### Input data
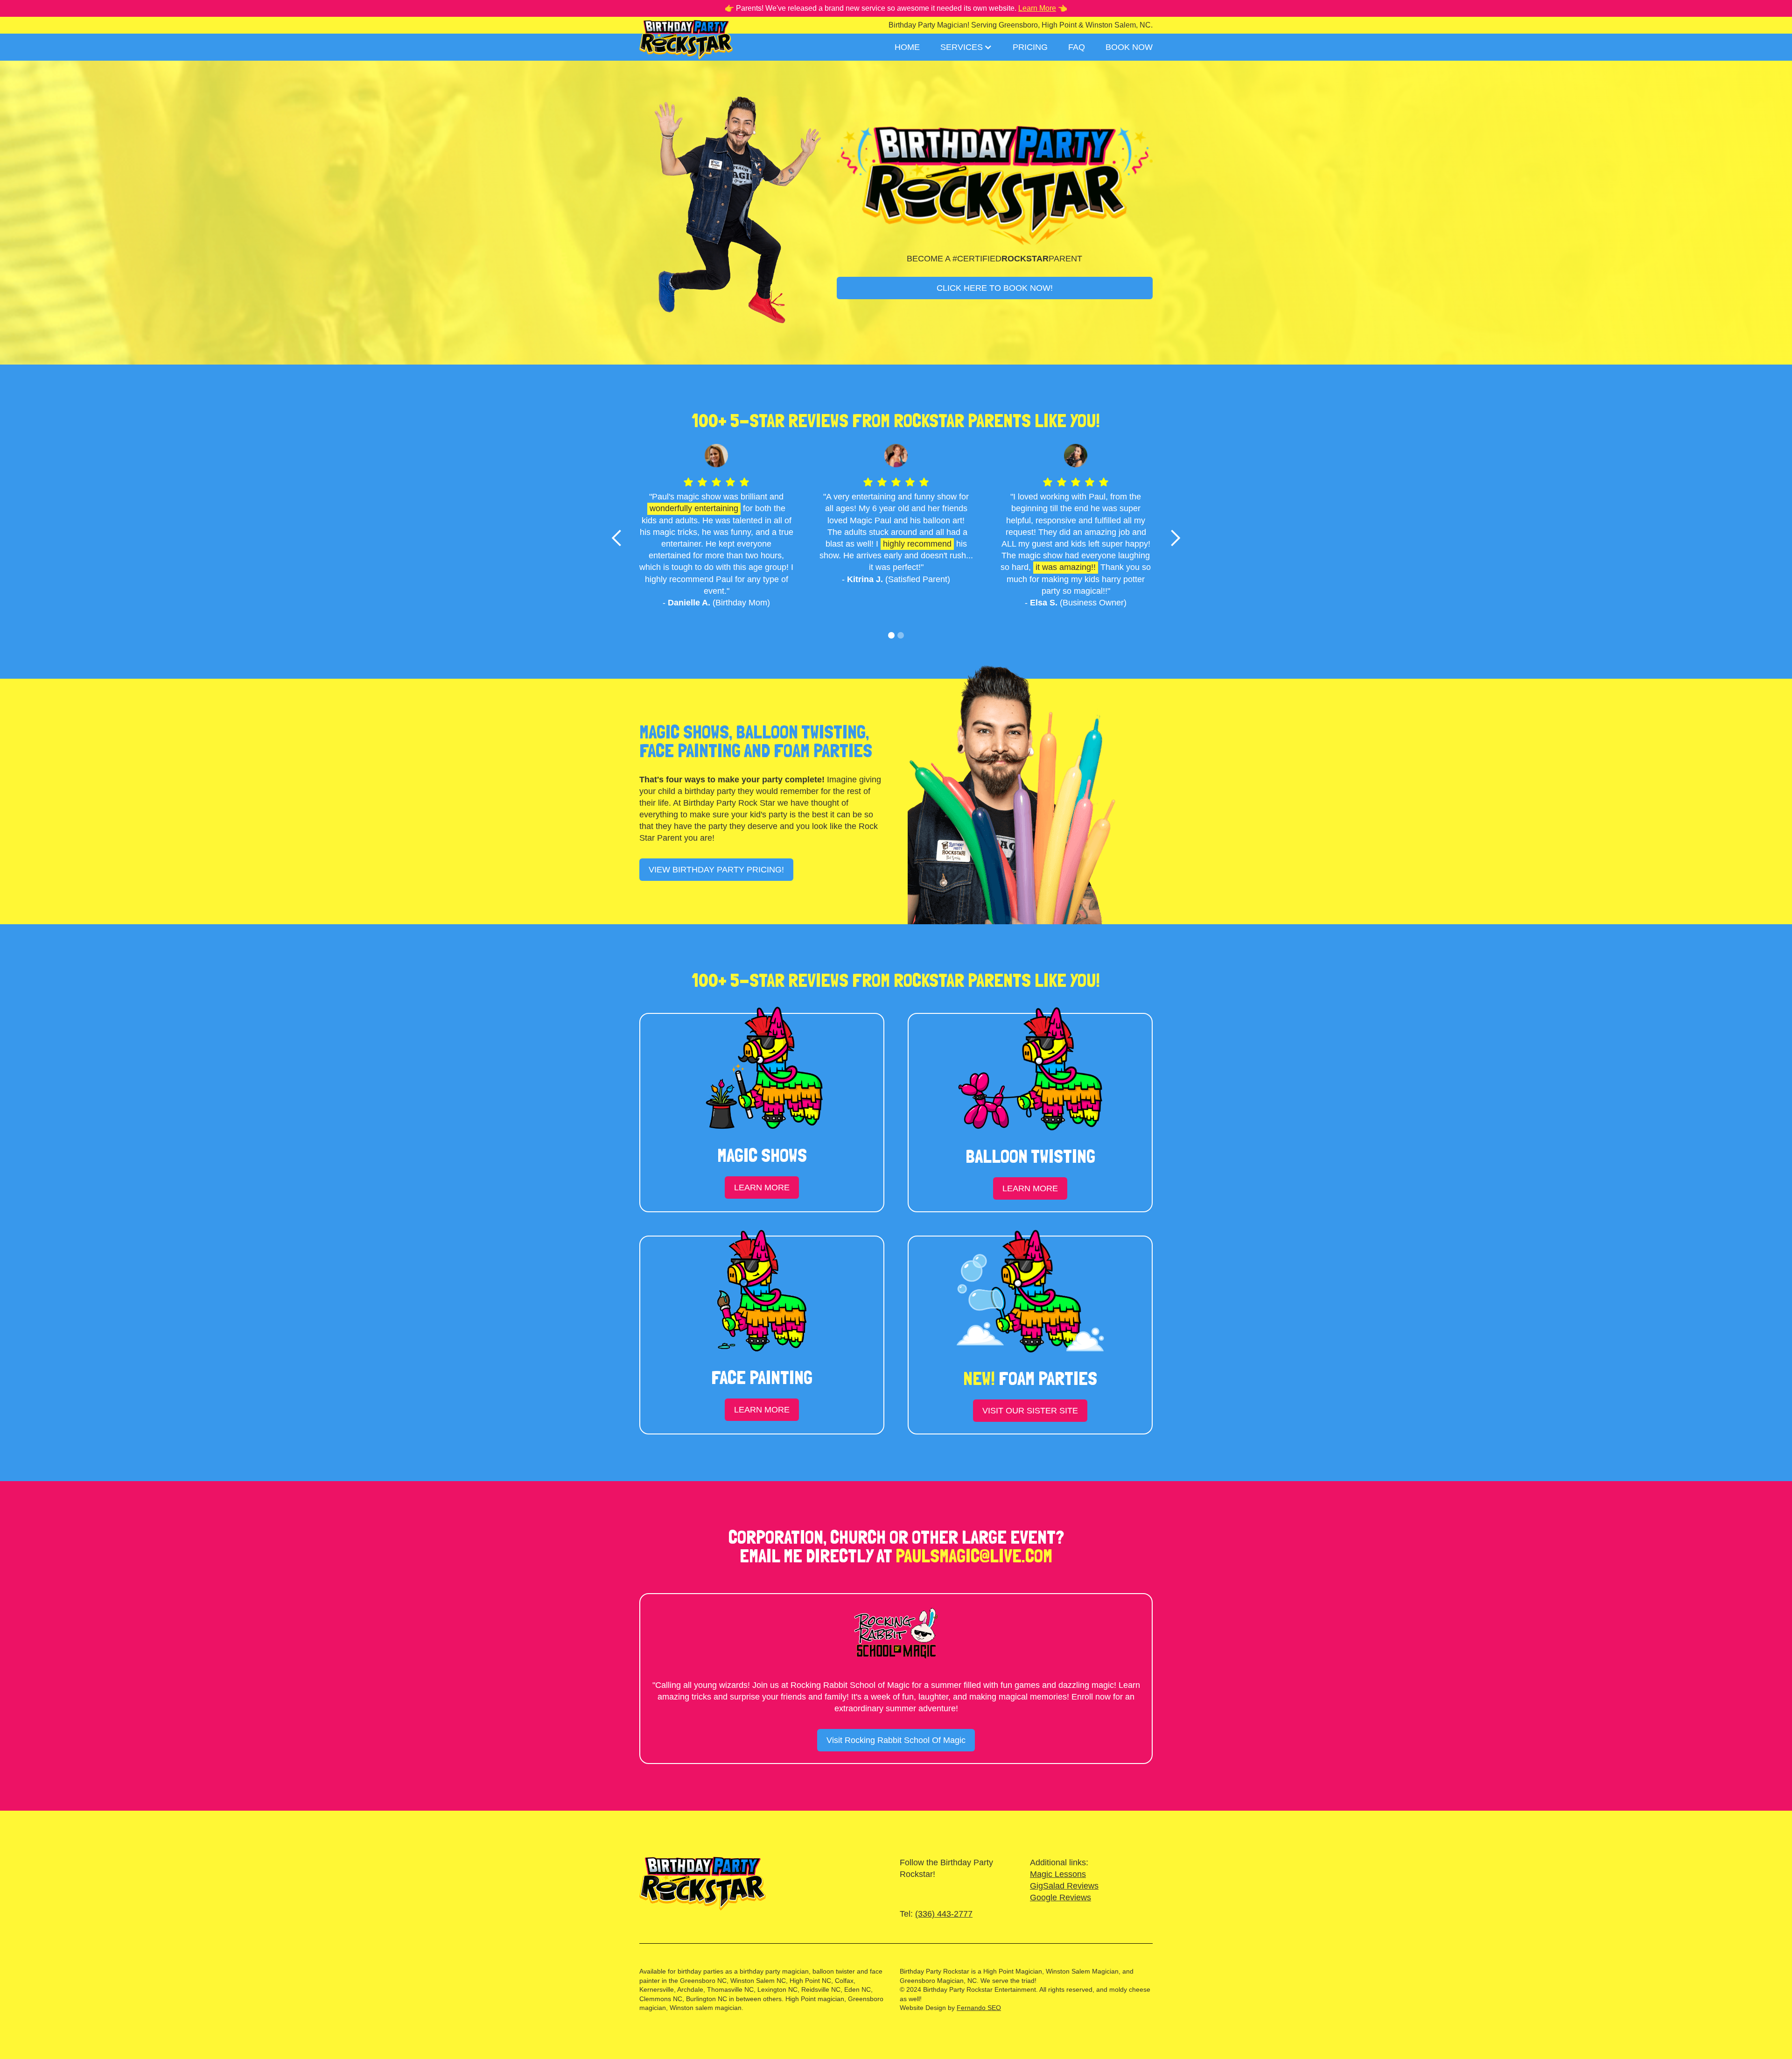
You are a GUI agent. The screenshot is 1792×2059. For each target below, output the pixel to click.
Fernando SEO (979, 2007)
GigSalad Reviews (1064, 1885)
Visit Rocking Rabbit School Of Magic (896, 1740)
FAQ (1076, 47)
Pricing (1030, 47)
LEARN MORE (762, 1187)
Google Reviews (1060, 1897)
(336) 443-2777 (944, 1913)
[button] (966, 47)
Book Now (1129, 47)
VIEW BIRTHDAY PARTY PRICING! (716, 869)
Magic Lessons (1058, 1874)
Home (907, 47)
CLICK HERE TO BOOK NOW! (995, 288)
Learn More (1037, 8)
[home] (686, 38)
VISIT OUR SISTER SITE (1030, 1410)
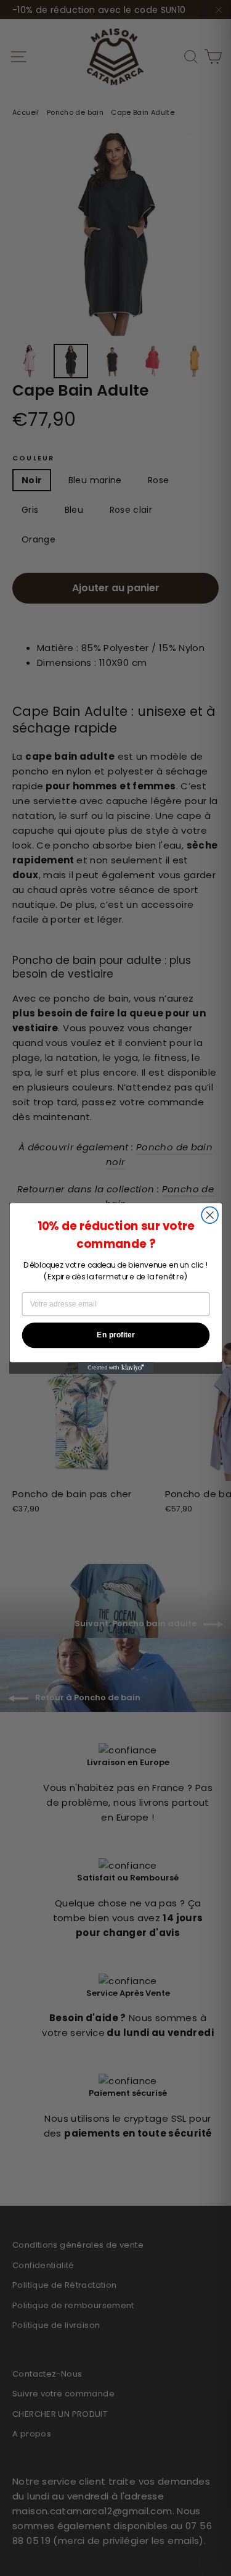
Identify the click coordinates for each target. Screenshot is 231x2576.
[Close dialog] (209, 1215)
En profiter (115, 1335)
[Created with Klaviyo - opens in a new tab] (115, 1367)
==
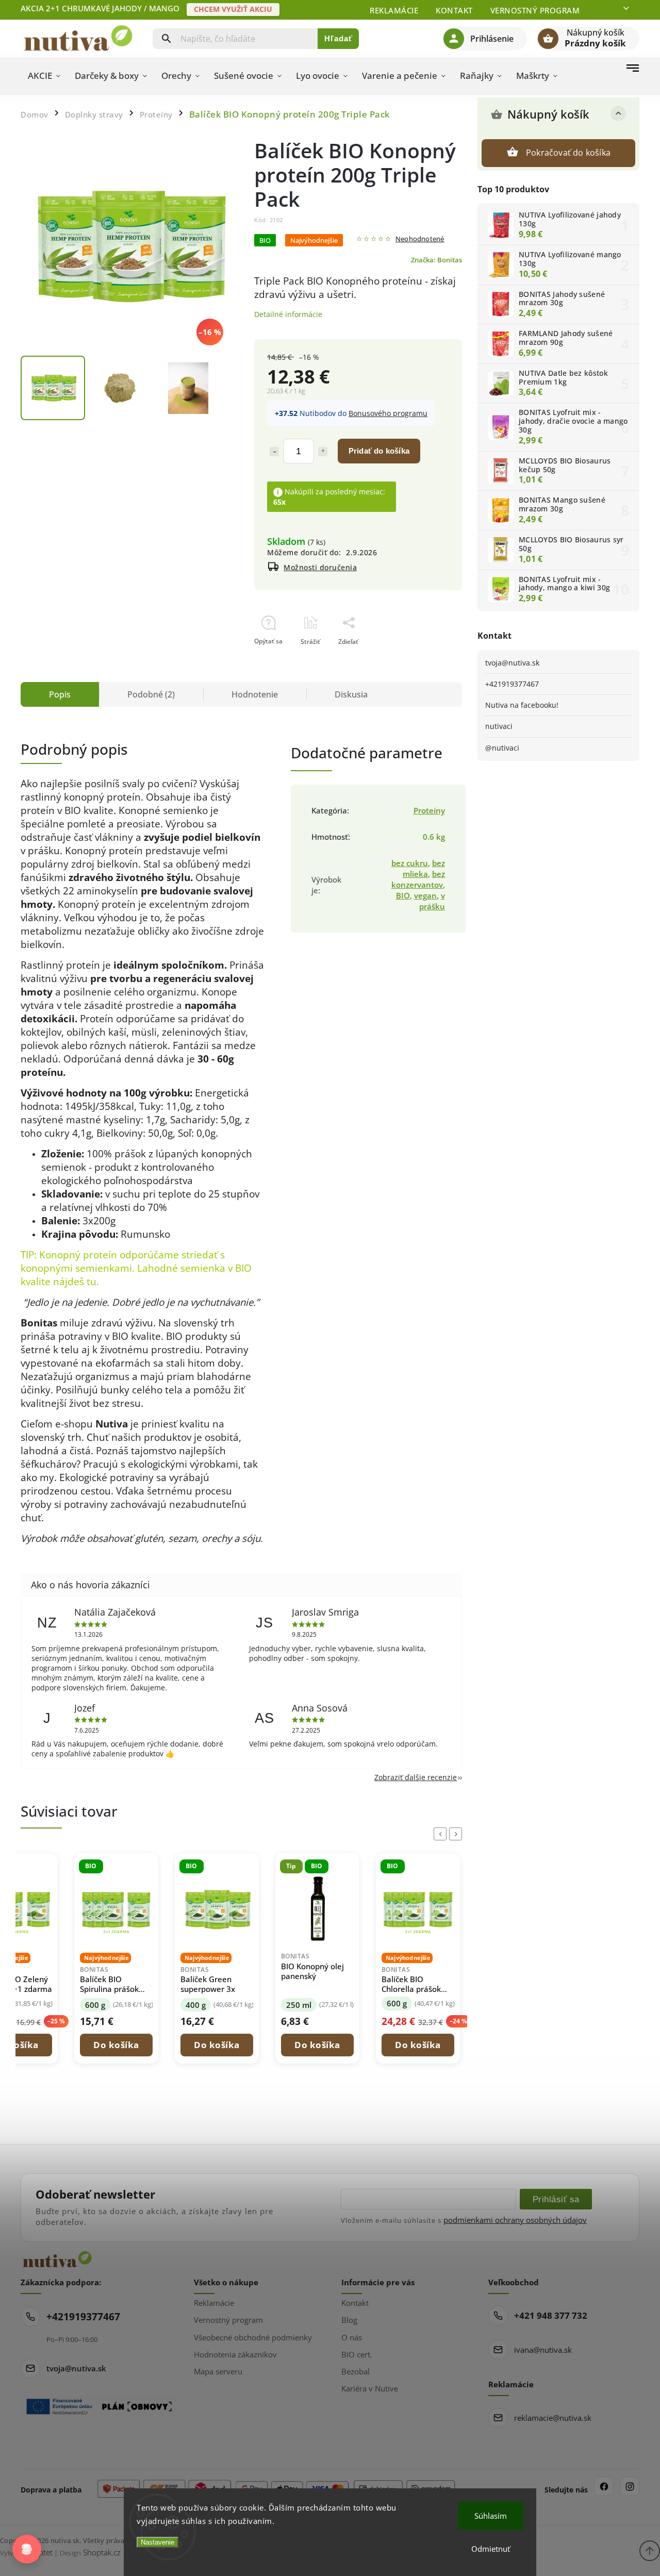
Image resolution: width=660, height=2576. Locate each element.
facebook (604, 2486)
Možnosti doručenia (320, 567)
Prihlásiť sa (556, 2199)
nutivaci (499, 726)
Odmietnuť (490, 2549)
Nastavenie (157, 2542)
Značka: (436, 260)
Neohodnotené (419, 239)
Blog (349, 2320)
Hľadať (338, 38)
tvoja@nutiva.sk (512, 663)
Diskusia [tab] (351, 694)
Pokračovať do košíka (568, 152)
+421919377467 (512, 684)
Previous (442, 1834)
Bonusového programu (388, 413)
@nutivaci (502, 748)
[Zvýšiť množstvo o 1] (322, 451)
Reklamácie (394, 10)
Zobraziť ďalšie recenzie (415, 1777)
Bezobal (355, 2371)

### Try it
From the data above, return exactly the lines from the one with "You are a GUI" up to and including the one with "[Created with Klaviyo". Pictures do not go in the copy.

### Solution to the problem
You are a GUI agent. The screenshot is 1792×2059. For each target below, output the pixel to click.
Fernando SEO (979, 2007)
GigSalad Reviews (1064, 1885)
Visit Rocking Rabbit School Of Magic (896, 1740)
FAQ (1076, 47)
Pricing (1030, 47)
LEARN MORE (762, 1187)
Google Reviews (1060, 1897)
(336) 443-2777 (944, 1913)
[button] (966, 47)
Book Now (1129, 47)
VIEW BIRTHDAY PARTY PRICING! (716, 869)
Magic Lessons (1058, 1874)
Home (907, 47)
CLICK HERE TO BOOK NOW! (995, 288)
Learn More (1037, 8)
[home] (686, 38)
VISIT OUR SISTER SITE (1030, 1410)
Identify the click coordinates for each target. Screenshot is 231x2576.
[Close dialog] (209, 1215)
En profiter (115, 1335)
[Created with Klaviyo - opens in a new tab] (115, 1367)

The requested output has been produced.